### Data supplied
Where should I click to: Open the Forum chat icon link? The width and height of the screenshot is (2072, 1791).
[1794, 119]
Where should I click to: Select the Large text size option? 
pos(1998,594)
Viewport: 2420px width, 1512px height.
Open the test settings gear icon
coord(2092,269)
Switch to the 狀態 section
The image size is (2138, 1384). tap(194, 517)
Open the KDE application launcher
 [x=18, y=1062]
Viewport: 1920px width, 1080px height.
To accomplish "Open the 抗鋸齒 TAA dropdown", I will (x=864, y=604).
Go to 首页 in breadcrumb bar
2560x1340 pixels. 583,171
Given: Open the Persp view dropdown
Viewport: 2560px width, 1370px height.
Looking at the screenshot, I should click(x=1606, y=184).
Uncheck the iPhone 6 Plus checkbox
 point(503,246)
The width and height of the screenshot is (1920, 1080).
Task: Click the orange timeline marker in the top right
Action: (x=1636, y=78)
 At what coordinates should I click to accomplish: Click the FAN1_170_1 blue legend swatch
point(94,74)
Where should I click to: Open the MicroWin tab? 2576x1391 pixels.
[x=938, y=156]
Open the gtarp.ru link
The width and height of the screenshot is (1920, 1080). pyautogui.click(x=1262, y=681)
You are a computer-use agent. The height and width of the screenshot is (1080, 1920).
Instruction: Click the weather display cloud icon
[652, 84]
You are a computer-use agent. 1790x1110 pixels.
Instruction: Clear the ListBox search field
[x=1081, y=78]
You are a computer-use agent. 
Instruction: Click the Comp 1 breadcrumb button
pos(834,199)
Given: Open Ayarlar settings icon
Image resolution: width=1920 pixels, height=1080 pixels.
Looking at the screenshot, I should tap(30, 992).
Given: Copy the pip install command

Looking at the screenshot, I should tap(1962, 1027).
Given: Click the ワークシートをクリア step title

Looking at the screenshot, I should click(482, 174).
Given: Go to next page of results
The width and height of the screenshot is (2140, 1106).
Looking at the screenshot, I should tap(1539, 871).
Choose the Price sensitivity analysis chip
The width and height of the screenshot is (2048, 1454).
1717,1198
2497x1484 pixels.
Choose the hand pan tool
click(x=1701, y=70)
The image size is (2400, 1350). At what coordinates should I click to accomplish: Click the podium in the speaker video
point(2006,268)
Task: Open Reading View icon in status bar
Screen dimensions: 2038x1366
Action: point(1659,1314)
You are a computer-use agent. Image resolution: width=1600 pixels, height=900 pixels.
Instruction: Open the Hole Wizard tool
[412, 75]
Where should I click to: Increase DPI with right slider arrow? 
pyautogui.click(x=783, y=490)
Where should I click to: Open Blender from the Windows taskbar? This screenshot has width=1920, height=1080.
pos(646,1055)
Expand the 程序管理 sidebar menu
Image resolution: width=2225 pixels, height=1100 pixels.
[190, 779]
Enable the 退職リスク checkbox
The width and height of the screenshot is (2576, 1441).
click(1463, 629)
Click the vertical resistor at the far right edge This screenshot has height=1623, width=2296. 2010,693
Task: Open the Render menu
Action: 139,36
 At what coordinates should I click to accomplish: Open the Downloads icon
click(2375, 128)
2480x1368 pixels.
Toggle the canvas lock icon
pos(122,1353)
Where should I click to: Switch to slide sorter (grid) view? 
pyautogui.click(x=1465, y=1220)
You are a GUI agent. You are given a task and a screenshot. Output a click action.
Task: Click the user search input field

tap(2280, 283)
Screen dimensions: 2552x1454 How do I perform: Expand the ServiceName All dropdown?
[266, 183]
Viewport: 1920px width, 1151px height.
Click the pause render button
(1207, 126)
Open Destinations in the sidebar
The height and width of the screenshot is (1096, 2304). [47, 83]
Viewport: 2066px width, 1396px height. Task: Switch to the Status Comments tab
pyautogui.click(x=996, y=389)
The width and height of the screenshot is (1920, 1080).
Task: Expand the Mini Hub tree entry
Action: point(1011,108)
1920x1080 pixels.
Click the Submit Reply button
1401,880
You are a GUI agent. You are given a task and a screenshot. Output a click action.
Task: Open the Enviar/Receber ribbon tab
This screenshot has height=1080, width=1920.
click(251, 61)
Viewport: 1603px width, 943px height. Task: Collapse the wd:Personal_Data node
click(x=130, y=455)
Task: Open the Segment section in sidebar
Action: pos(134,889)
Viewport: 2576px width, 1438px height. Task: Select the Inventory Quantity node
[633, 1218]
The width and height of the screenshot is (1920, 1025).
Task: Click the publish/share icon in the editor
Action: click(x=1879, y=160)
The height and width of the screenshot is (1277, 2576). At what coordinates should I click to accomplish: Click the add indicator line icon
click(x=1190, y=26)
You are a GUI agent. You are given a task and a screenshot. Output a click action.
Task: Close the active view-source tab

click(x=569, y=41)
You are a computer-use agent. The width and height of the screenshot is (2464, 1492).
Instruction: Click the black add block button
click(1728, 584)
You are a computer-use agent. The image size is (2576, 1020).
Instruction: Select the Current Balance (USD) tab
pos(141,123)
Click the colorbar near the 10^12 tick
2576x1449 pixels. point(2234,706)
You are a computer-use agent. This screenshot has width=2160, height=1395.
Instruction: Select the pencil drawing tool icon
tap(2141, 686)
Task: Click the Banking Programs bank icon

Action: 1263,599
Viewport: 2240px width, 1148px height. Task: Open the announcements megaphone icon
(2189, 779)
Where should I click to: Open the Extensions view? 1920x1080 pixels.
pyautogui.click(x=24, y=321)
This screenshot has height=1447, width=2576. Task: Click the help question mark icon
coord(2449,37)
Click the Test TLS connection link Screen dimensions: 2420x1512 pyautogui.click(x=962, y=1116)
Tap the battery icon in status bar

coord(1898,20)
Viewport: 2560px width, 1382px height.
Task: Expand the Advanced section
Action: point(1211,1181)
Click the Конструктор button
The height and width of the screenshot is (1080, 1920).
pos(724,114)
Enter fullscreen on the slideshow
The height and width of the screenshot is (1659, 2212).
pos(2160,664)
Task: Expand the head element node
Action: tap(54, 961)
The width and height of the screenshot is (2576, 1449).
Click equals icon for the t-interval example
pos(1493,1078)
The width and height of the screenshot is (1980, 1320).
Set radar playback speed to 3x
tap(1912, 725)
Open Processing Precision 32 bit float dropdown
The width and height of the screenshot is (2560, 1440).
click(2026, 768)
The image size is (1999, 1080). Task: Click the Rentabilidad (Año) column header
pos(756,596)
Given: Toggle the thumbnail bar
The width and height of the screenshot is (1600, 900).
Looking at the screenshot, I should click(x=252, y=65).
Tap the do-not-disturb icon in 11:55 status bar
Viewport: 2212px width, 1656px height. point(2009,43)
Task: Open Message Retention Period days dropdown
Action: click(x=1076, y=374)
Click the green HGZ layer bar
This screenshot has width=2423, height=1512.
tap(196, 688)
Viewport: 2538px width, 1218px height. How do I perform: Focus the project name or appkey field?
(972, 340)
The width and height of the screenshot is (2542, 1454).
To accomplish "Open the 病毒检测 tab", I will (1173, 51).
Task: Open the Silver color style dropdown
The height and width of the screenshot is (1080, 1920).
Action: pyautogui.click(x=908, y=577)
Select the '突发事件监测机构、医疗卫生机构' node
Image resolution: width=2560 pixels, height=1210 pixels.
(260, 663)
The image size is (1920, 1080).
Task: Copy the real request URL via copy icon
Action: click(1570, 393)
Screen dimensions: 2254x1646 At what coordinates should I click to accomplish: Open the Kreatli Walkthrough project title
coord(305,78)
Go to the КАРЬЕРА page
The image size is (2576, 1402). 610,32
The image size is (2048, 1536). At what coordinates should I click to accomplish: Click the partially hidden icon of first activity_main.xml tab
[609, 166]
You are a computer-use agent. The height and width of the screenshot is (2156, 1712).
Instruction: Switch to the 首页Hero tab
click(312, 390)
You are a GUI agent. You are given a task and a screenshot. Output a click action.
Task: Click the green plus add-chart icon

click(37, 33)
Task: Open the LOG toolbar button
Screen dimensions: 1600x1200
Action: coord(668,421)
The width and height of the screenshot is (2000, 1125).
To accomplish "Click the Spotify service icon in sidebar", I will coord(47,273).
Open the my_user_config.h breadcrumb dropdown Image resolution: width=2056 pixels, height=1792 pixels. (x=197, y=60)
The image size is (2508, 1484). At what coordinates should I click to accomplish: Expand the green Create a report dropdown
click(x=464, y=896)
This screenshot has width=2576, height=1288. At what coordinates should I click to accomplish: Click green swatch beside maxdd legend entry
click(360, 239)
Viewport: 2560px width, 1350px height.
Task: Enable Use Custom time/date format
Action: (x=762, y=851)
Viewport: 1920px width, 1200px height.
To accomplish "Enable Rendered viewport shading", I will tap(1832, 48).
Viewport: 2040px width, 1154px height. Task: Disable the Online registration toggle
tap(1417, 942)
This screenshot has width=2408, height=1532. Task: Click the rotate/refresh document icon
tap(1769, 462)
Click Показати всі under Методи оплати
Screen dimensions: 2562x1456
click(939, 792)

### Exercise directions
Copy out the entries above exactly as given, starting at the top and ending with the line containing "Viewport: 1920px width, 1080px height."; include both and nothing more.

### Exercise response
Where should I click to: Open the Forum chat icon link? The width and height of the screenshot is (2072, 1791).
[1794, 119]
Where should I click to: Select the Large text size option? 
pos(1998,594)
Viewport: 2420px width, 1512px height.
Open the test settings gear icon
coord(2092,269)
Switch to the 狀態 section
The image size is (2138, 1384). tap(194, 517)
Open the KDE application launcher
 [x=18, y=1062]
Viewport: 1920px width, 1080px height.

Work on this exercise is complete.